COVID-19 has, in the space of a few weeks, ushered in a series of protocols that would have been unthinkable under any other circumstances. From self-isolation (telling Americans and Italians they can’t leave their homes!) to social distancing, closed offices and shuttered stores.
We are in the midst of a global health crisis and neighbourhoods, cities, regions and nations are mobilizing in response.
As someone who has dedicated most of my career to creating more sustainable outcomes and, in the past decade or so, doing everything possible to push forward Net Zero Carbon (energy, waste and water) buildings and communities. I’m left wondering why we’ve been unable to take similar urgent action on climate change.
There is evidence from across the globe that the drastic curtailment of economic and human activity in a desperate effort to curb the spread of COVID-19 has given nature a much-needed breathing space.

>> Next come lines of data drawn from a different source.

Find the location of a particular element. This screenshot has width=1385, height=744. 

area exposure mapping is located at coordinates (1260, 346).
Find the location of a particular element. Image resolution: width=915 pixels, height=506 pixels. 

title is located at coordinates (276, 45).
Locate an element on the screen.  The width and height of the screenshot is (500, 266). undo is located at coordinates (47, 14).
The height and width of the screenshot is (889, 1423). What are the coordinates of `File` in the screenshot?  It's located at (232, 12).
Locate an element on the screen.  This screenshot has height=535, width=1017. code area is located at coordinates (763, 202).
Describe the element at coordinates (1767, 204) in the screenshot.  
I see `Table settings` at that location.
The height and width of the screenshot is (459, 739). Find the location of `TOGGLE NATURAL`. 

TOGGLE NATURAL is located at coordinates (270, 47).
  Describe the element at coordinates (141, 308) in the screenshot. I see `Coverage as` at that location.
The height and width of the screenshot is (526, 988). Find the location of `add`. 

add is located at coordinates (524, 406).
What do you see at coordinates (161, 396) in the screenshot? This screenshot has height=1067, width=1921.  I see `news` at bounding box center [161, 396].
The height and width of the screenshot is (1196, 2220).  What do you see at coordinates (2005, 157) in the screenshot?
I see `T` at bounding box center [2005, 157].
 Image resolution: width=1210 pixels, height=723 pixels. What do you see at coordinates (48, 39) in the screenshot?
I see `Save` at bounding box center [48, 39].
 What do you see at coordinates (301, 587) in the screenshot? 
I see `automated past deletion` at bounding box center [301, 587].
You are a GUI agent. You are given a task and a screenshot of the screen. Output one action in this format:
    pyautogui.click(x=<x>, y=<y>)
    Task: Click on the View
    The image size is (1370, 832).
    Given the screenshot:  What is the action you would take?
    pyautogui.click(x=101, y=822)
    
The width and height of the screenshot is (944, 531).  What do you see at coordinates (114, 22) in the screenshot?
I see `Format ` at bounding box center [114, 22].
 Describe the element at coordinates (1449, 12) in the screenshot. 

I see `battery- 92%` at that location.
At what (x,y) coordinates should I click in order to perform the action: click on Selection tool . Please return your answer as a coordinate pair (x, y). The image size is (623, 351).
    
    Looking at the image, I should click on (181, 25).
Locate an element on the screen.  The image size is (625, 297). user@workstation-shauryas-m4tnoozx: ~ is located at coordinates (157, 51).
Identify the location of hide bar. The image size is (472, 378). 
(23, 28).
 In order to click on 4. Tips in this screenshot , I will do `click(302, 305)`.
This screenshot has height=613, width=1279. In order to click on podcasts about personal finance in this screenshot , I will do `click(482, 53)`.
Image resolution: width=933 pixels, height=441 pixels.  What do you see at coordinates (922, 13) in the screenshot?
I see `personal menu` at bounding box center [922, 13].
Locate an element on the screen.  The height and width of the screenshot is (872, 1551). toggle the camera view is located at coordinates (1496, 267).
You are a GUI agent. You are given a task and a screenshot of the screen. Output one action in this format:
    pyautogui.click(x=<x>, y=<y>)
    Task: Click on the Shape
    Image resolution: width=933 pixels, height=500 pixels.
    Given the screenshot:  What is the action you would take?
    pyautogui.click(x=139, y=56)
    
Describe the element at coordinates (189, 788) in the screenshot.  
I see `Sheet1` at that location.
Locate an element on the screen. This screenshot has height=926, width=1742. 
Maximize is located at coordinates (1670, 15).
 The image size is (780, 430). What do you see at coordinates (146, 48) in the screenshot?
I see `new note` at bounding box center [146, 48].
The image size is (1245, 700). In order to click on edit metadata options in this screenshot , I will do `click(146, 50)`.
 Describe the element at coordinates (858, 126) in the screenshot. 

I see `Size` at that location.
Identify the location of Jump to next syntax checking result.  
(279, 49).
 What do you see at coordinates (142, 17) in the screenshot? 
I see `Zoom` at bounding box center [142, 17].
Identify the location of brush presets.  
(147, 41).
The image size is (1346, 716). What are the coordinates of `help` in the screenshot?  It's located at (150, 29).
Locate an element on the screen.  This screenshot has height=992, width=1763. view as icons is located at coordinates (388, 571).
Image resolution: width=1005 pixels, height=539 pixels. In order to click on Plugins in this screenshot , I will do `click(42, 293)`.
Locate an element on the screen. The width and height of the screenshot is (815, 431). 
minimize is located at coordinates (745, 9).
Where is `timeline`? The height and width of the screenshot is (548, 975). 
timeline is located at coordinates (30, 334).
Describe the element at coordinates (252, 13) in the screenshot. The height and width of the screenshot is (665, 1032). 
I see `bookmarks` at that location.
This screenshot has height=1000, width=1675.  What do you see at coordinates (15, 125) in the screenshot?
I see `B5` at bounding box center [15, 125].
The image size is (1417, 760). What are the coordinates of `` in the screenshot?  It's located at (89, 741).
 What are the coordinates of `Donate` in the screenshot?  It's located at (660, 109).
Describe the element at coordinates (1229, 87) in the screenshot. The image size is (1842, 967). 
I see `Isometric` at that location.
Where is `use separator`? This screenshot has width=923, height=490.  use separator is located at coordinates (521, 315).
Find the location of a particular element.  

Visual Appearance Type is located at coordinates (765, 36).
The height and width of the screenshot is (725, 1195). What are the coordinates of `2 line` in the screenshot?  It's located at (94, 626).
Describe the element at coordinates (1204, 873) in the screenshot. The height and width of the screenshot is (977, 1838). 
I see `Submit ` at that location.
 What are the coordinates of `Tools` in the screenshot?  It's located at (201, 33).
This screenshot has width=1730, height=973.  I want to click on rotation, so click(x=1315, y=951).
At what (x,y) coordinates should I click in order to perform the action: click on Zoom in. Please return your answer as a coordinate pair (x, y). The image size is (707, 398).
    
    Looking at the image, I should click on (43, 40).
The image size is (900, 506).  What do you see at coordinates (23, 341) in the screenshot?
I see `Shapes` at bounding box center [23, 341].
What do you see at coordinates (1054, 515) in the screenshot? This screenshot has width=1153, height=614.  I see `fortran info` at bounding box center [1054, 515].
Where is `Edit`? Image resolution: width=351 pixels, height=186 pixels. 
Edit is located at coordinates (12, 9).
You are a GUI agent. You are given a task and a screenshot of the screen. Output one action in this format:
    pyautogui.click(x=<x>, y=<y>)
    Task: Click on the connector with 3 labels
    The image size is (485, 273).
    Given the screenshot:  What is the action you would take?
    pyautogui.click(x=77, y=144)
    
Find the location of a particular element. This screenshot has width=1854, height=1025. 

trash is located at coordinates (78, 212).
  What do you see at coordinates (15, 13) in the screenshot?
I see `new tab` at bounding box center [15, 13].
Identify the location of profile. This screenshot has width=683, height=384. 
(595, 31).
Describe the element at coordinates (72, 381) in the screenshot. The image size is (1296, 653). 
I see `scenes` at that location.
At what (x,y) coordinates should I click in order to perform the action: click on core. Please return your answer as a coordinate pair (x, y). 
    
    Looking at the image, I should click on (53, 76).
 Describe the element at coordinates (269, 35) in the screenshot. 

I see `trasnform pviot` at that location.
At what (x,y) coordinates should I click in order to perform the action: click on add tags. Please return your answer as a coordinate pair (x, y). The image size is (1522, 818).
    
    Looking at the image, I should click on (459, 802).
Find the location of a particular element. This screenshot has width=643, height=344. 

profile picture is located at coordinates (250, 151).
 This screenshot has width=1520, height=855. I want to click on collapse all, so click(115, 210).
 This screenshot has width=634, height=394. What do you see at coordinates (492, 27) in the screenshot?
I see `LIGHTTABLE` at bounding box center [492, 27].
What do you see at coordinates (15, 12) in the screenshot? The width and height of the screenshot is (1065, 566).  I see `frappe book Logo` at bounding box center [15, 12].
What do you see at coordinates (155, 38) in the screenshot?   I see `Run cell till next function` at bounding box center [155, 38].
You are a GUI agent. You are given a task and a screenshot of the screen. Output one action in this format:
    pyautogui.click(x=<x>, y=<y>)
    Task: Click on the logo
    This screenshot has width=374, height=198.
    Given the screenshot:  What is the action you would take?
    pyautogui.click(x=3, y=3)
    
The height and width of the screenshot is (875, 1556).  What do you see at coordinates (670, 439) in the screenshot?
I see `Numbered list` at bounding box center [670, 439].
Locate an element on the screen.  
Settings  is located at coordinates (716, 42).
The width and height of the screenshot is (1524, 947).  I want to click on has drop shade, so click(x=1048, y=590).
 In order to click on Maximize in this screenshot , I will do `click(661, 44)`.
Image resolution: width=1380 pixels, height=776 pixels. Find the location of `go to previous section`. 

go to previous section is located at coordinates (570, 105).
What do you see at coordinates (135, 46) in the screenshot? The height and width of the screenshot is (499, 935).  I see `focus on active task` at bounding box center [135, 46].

Anecdotal reports of dolphins and swans in Italian waters raises a smile in hard times and, far more significantly, researchers at Stanford estimate that improved air quality in China over the past two months has prevented 78,000 deaths. To put this in perspective, as I write this, China has reported 3,277 deaths from COVID-19.
A couple of weeks ago I shared news about the World Green Building Council’s “Plant a Sensor”campaign; a network of organizations aiming to trigger action towards a healthier, more sustainable built environment by making real-time air quality data visible and transparent to the public. Universal connectivity is a great enabler to help us tackle the world’s wicked problems. As this campaign and our current global health crisis coincide, I’m wondering if we can leverage this sensor network to promote public health. Can we calibrate these same monitors to track for particulate airborne pathogens so we can better contain future pandemics? Anthrax, Chickenpox, Influenza, Measles, SARS-CoV-2, Smallpox and Tuberculosis are just some of the common infections that we know can spread via airborne transference. COVID-19 appears to transfer through respiratory droplets that are airborne pathogens delivered via a sneeze or a cough. Can we monitor for these droplets? I am no scientist, but I know that our environment and our health are intricately intertwined and the better we understand this connectivity, the better we can protect ourselves in the future.
We have the tools, technology, pathways and global connectivity to take action on these two related concepts – human health and environmental health. Our current crisis has accelerated their adoption, imagine what can become possible if we leverage this platform for one common purpose - a brighter, healthier future for all of us.